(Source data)

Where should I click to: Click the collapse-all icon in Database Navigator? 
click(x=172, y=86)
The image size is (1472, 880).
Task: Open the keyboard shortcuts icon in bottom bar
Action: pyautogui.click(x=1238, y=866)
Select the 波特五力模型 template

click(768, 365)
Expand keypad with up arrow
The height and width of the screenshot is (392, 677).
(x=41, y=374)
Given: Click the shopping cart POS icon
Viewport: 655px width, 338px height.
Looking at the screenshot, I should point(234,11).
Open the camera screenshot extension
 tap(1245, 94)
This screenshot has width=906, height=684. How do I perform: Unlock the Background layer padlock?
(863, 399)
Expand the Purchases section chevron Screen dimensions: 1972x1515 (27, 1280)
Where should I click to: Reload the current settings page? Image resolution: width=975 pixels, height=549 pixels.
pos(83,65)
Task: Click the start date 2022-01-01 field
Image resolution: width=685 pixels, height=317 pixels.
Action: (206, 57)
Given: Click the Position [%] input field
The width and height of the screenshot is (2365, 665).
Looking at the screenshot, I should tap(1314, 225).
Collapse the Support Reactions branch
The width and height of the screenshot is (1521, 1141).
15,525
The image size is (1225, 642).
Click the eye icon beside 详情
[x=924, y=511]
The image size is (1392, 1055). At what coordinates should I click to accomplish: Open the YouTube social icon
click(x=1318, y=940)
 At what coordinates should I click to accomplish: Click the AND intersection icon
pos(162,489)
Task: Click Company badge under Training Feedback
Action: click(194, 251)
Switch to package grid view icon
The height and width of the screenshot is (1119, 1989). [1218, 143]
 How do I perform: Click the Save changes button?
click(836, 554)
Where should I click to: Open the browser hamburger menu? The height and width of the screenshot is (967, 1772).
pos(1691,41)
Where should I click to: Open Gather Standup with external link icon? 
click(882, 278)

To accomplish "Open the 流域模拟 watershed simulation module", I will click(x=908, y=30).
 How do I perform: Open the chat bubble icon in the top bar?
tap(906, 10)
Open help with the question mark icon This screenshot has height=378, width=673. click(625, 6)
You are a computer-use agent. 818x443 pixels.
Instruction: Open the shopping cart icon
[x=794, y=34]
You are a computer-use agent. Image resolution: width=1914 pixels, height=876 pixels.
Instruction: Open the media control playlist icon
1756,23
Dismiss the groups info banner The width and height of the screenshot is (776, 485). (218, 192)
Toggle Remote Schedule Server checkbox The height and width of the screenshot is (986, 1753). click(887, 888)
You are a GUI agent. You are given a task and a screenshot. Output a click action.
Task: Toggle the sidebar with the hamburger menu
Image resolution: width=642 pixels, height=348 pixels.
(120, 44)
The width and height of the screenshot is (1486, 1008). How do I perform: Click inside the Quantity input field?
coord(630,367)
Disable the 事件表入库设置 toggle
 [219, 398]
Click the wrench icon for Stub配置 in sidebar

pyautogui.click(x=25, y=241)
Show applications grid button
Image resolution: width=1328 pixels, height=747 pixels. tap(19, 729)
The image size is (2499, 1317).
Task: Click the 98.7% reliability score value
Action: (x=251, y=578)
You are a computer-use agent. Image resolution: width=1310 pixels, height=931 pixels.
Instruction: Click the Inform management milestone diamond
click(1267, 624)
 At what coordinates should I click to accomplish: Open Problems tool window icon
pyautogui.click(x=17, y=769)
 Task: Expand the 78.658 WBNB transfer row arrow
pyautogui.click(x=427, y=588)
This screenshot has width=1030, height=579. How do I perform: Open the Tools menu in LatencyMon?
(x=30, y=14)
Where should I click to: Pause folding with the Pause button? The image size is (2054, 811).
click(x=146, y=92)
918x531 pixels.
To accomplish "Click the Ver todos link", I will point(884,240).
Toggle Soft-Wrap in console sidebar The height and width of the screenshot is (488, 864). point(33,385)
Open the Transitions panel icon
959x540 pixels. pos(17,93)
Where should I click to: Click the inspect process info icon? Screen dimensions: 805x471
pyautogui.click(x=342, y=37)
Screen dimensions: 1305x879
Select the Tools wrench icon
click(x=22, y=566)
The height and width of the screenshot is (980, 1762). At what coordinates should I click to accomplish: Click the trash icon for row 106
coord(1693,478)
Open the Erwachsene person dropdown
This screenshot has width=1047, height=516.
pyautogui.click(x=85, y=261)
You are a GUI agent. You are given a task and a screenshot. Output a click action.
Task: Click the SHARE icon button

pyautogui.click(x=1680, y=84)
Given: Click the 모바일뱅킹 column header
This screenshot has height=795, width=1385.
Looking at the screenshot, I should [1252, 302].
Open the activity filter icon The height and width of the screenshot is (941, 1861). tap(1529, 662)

*Exercise instructions*: Copy out each entry once more, character for character.

*Solution to the problem*:
Where should I click to: Click the collapse-all icon in Database Navigator? 
click(x=172, y=86)
The image size is (1472, 880).
Task: Open the keyboard shortcuts icon in bottom bar
Action: pyautogui.click(x=1238, y=866)
Select the 波特五力模型 template

click(768, 365)
Expand keypad with up arrow
The height and width of the screenshot is (392, 677).
(x=41, y=374)
Given: Click the shopping cart POS icon
Viewport: 655px width, 338px height.
Looking at the screenshot, I should point(234,11).
Open the camera screenshot extension
 tap(1245, 94)
This screenshot has width=906, height=684. How do I perform: Unlock the Background layer padlock?
(863, 399)
Expand the Purchases section chevron Screen dimensions: 1972x1515 (27, 1280)
Where should I click to: Reload the current settings page? Image resolution: width=975 pixels, height=549 pixels.
pos(83,65)
Task: Click the start date 2022-01-01 field
Image resolution: width=685 pixels, height=317 pixels.
Action: (206, 57)
Given: Click the Position [%] input field
The width and height of the screenshot is (2365, 665).
Looking at the screenshot, I should tap(1314, 225).
Collapse the Support Reactions branch
The width and height of the screenshot is (1521, 1141).
15,525
The image size is (1225, 642).
Click the eye icon beside 详情
[x=924, y=511]
The image size is (1392, 1055). At what coordinates should I click to accomplish: Open the YouTube social icon
click(x=1318, y=940)
 At what coordinates should I click to accomplish: Click the AND intersection icon
pos(162,489)
Task: Click Company badge under Training Feedback
Action: click(194, 251)
Switch to package grid view icon
The height and width of the screenshot is (1119, 1989). [1218, 143]
 How do I perform: Click the Save changes button?
click(836, 554)
Where should I click to: Open the browser hamburger menu? The height and width of the screenshot is (967, 1772).
pos(1691,41)
Where should I click to: Open Gather Standup with external link icon? 
click(882, 278)

To accomplish "Open the 流域模拟 watershed simulation module", I will click(x=908, y=30).
 How do I perform: Open the chat bubble icon in the top bar?
tap(906, 10)
Open help with the question mark icon This screenshot has height=378, width=673. click(625, 6)
You are a computer-use agent. 818x443 pixels.
Instruction: Open the shopping cart icon
[x=794, y=34]
You are a computer-use agent. Image resolution: width=1914 pixels, height=876 pixels.
Instruction: Open the media control playlist icon
1756,23
Dismiss the groups info banner The width and height of the screenshot is (776, 485). (218, 192)
Toggle Remote Schedule Server checkbox The height and width of the screenshot is (986, 1753). click(887, 888)
You are a GUI agent. You are given a task and a screenshot. Output a click action.
Task: Toggle the sidebar with the hamburger menu
Image resolution: width=642 pixels, height=348 pixels.
(120, 44)
The width and height of the screenshot is (1486, 1008). How do I perform: Click inside the Quantity input field?
coord(630,367)
Disable the 事件表入库设置 toggle
 [219, 398]
Click the wrench icon for Stub配置 in sidebar

pyautogui.click(x=25, y=241)
Show applications grid button
Image resolution: width=1328 pixels, height=747 pixels. tap(19, 729)
The image size is (2499, 1317).
Task: Click the 98.7% reliability score value
Action: (x=251, y=578)
You are a computer-use agent. Image resolution: width=1310 pixels, height=931 pixels.
Instruction: Click the Inform management milestone diamond
click(1267, 624)
 At what coordinates should I click to accomplish: Open Problems tool window icon
pyautogui.click(x=17, y=769)
 Task: Expand the 78.658 WBNB transfer row arrow
pyautogui.click(x=427, y=588)
This screenshot has width=1030, height=579. How do I perform: Open the Tools menu in LatencyMon?
(x=30, y=14)
Where should I click to: Pause folding with the Pause button? The image size is (2054, 811).
click(x=146, y=92)
918x531 pixels.
To accomplish "Click the Ver todos link", I will point(884,240).
Toggle Soft-Wrap in console sidebar The height and width of the screenshot is (488, 864). point(33,385)
Open the Transitions panel icon
959x540 pixels. pos(17,93)
Where should I click to: Click the inspect process info icon? Screen dimensions: 805x471
pyautogui.click(x=342, y=37)
Screen dimensions: 1305x879
Select the Tools wrench icon
click(x=22, y=566)
The height and width of the screenshot is (980, 1762). At what coordinates should I click to accomplish: Click the trash icon for row 106
coord(1693,478)
Open the Erwachsene person dropdown
This screenshot has width=1047, height=516.
pyautogui.click(x=85, y=261)
You are a GUI agent. You are given a task and a screenshot. Output a click action.
Task: Click the SHARE icon button

pyautogui.click(x=1680, y=84)
Given: Click the 모바일뱅킹 column header
This screenshot has height=795, width=1385.
Looking at the screenshot, I should [1252, 302].
Open the activity filter icon The height and width of the screenshot is (941, 1861). tap(1529, 662)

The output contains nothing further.